-- INPUT RECORDS follows --

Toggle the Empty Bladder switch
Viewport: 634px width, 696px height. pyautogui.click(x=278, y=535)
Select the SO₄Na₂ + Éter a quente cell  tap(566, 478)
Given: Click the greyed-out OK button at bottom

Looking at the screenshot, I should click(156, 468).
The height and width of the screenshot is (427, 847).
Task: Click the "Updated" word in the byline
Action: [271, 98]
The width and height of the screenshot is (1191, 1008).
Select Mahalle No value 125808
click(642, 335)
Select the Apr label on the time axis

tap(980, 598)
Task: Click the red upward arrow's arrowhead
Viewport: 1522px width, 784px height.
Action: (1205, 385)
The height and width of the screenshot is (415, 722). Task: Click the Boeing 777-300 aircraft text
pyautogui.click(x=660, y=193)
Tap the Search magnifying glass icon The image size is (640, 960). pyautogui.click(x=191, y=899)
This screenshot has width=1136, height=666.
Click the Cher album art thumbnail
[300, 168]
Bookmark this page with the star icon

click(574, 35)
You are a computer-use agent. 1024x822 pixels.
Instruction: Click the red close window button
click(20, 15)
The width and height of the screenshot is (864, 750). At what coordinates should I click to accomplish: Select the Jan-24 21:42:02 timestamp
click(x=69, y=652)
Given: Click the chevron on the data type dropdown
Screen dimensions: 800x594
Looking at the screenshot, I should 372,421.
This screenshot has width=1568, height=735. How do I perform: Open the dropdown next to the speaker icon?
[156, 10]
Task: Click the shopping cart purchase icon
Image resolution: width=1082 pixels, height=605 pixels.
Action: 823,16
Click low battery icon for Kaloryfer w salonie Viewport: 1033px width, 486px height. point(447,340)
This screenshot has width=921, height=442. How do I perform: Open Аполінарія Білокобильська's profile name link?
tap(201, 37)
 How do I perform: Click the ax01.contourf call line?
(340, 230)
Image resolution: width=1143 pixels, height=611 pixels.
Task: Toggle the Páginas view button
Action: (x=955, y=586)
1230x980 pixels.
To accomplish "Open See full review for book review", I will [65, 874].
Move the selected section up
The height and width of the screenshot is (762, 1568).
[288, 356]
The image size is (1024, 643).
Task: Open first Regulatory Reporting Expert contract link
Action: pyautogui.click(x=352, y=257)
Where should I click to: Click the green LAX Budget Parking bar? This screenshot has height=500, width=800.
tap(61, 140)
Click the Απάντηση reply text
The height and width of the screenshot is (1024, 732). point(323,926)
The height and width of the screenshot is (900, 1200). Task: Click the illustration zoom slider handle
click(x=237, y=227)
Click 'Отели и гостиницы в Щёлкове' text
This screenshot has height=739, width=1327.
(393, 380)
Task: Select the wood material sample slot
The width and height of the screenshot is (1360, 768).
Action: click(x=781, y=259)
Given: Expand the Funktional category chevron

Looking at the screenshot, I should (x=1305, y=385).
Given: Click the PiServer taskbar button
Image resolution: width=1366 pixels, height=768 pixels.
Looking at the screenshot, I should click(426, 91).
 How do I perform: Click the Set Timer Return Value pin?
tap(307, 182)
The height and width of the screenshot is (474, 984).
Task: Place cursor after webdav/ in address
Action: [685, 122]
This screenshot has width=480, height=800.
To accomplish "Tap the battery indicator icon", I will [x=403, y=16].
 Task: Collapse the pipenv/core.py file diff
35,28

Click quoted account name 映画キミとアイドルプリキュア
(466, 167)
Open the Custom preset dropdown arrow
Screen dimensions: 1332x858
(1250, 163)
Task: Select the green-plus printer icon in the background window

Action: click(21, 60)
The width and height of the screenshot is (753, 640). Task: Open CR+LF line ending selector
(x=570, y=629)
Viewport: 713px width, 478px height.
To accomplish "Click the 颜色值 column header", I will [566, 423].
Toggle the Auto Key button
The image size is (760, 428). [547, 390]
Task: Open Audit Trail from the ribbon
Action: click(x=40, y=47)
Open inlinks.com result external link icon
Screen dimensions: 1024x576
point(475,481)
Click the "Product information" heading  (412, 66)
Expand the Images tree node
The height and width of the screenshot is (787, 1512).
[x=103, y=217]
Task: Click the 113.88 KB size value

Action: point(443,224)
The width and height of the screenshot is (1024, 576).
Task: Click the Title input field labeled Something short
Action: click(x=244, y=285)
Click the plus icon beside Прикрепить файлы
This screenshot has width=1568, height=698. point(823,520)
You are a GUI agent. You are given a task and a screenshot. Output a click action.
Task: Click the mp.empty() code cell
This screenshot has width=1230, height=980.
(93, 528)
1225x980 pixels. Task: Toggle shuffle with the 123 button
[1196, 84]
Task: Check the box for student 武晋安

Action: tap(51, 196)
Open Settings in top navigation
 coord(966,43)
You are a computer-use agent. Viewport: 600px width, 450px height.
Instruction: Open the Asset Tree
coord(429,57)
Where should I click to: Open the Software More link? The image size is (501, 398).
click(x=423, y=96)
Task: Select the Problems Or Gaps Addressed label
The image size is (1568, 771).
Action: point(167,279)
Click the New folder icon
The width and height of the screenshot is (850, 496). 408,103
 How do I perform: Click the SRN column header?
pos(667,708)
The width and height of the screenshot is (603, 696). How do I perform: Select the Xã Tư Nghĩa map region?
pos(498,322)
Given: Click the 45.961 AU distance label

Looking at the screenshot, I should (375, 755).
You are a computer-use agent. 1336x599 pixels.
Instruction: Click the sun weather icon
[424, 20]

-- INPUT RECORDS concluded --

* **YOUR OBJECTIVE**: Every record must be returned exactly.

* **EXERCISE SOLUTION**:
Toggle the Empty Bladder switch
Viewport: 634px width, 696px height. pyautogui.click(x=278, y=535)
Select the SO₄Na₂ + Éter a quente cell  tap(566, 478)
Given: Click the greyed-out OK button at bottom

Looking at the screenshot, I should click(156, 468).
The height and width of the screenshot is (427, 847).
Task: Click the "Updated" word in the byline
Action: [271, 98]
The width and height of the screenshot is (1191, 1008).
Select Mahalle No value 125808
click(642, 335)
Select the Apr label on the time axis

tap(980, 598)
Task: Click the red upward arrow's arrowhead
Viewport: 1522px width, 784px height.
Action: (1205, 385)
The height and width of the screenshot is (415, 722). Task: Click the Boeing 777-300 aircraft text
pyautogui.click(x=660, y=193)
Tap the Search magnifying glass icon The image size is (640, 960). pyautogui.click(x=191, y=899)
This screenshot has width=1136, height=666.
Click the Cher album art thumbnail
[300, 168]
Bookmark this page with the star icon

click(574, 35)
You are a computer-use agent. 1024x822 pixels.
Instruction: Click the red close window button
click(20, 15)
The width and height of the screenshot is (864, 750). At what coordinates should I click to accomplish: Select the Jan-24 21:42:02 timestamp
click(x=69, y=652)
Given: Click the chevron on the data type dropdown
Screen dimensions: 800x594
Looking at the screenshot, I should 372,421.
This screenshot has width=1568, height=735. How do I perform: Open the dropdown next to the speaker icon?
[156, 10]
Task: Click the shopping cart purchase icon
Image resolution: width=1082 pixels, height=605 pixels.
Action: 823,16
Click low battery icon for Kaloryfer w salonie Viewport: 1033px width, 486px height. point(447,340)
This screenshot has width=921, height=442. How do I perform: Open Аполінарія Білокобильська's profile name link?
tap(201, 37)
 How do I perform: Click the ax01.contourf call line?
(340, 230)
Image resolution: width=1143 pixels, height=611 pixels.
Task: Toggle the Páginas view button
Action: (x=955, y=586)
1230x980 pixels.
To accomplish "Open See full review for book review", I will [65, 874].
Move the selected section up
The height and width of the screenshot is (762, 1568).
[288, 356]
The image size is (1024, 643).
Task: Open first Regulatory Reporting Expert contract link
Action: pyautogui.click(x=352, y=257)
Where should I click to: Click the green LAX Budget Parking bar? This screenshot has height=500, width=800.
tap(61, 140)
Click the Απάντηση reply text
The height and width of the screenshot is (1024, 732). point(323,926)
The height and width of the screenshot is (900, 1200). Task: Click the illustration zoom slider handle
click(x=237, y=227)
Click 'Отели и гостиницы в Щёлкове' text
This screenshot has height=739, width=1327.
(393, 380)
Task: Select the wood material sample slot
The width and height of the screenshot is (1360, 768).
Action: click(x=781, y=259)
Given: Expand the Funktional category chevron

Looking at the screenshot, I should (x=1305, y=385).
Given: Click the PiServer taskbar button
Image resolution: width=1366 pixels, height=768 pixels.
Looking at the screenshot, I should click(426, 91).
 How do I perform: Click the Set Timer Return Value pin?
tap(307, 182)
The height and width of the screenshot is (474, 984).
Task: Place cursor after webdav/ in address
Action: [685, 122]
This screenshot has width=480, height=800.
To accomplish "Tap the battery indicator icon", I will [x=403, y=16].
 Task: Collapse the pipenv/core.py file diff
35,28

Click quoted account name 映画キミとアイドルプリキュア
(466, 167)
Open the Custom preset dropdown arrow
Screen dimensions: 1332x858
(1250, 163)
Task: Select the green-plus printer icon in the background window

Action: click(21, 60)
The width and height of the screenshot is (753, 640). Task: Open CR+LF line ending selector
(x=570, y=629)
Viewport: 713px width, 478px height.
To accomplish "Click the 颜色值 column header", I will [566, 423].
Toggle the Auto Key button
The image size is (760, 428). [547, 390]
Task: Open Audit Trail from the ribbon
Action: click(x=40, y=47)
Open inlinks.com result external link icon
Screen dimensions: 1024x576
point(475,481)
Click the "Product information" heading  (412, 66)
Expand the Images tree node
The height and width of the screenshot is (787, 1512).
[x=103, y=217]
Task: Click the 113.88 KB size value

Action: point(443,224)
The width and height of the screenshot is (1024, 576).
Task: Click the Title input field labeled Something short
Action: click(x=244, y=285)
Click the plus icon beside Прикрепить файлы
This screenshot has width=1568, height=698. point(823,520)
You are a GUI agent. You are given a task and a screenshot. Output a click action.
Task: Click the mp.empty() code cell
This screenshot has width=1230, height=980.
(93, 528)
1225x980 pixels. Task: Toggle shuffle with the 123 button
[1196, 84]
Task: Check the box for student 武晋安

Action: tap(51, 196)
Open Settings in top navigation
 coord(966,43)
You are a computer-use agent. Viewport: 600px width, 450px height.
Instruction: Open the Asset Tree
coord(429,57)
Where should I click to: Open the Software More link? The image size is (501, 398).
click(x=423, y=96)
Task: Select the Problems Or Gaps Addressed label
The image size is (1568, 771).
Action: point(167,279)
Click the New folder icon
The width and height of the screenshot is (850, 496). 408,103
 How do I perform: Click the SRN column header?
pos(667,708)
The width and height of the screenshot is (603, 696). How do I perform: Select the Xã Tư Nghĩa map region?
pos(498,322)
Given: Click the 45.961 AU distance label

Looking at the screenshot, I should (375, 755).
You are a computer-use agent. 1336x599 pixels.
Instruction: Click the sun weather icon
[424, 20]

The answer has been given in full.